What this task involves — In the records that follow, show each line where the word "screenshot" is present.

Data for processing —
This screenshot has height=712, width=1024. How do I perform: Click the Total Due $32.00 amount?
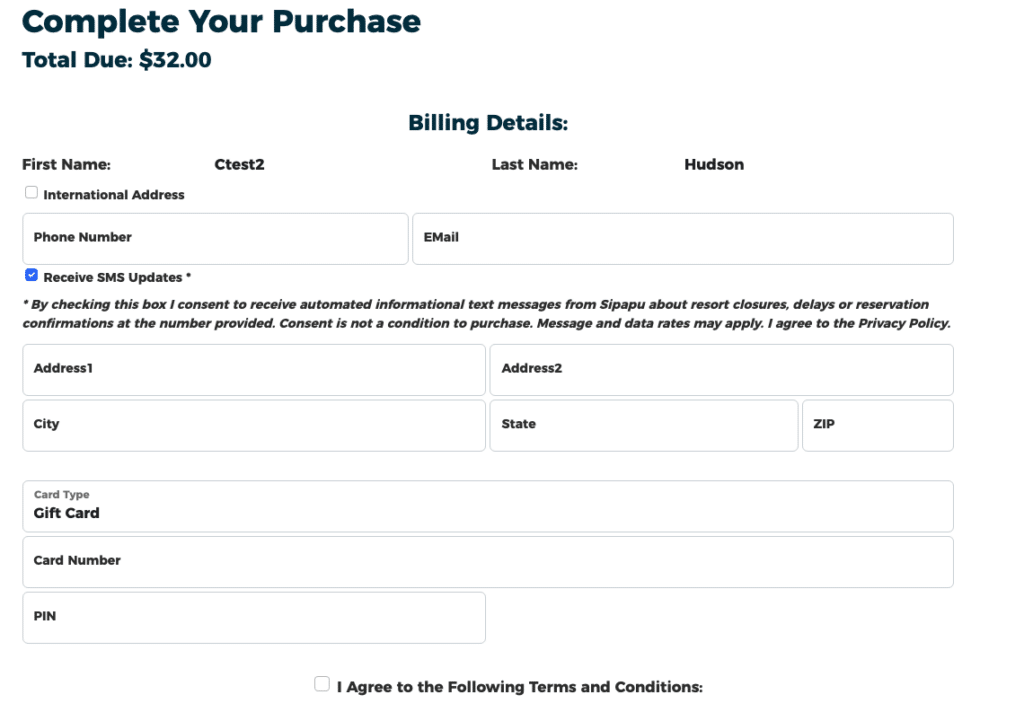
* * *
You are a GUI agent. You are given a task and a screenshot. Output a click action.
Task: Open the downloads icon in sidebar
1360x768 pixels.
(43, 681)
---
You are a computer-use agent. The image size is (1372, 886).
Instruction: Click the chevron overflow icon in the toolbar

The completed task —
This screenshot has height=712, width=1024. How do I perform: Click the Total Due $32.00 amount?
You are a GUI agent. You are given a task and a screenshot. Output a click action.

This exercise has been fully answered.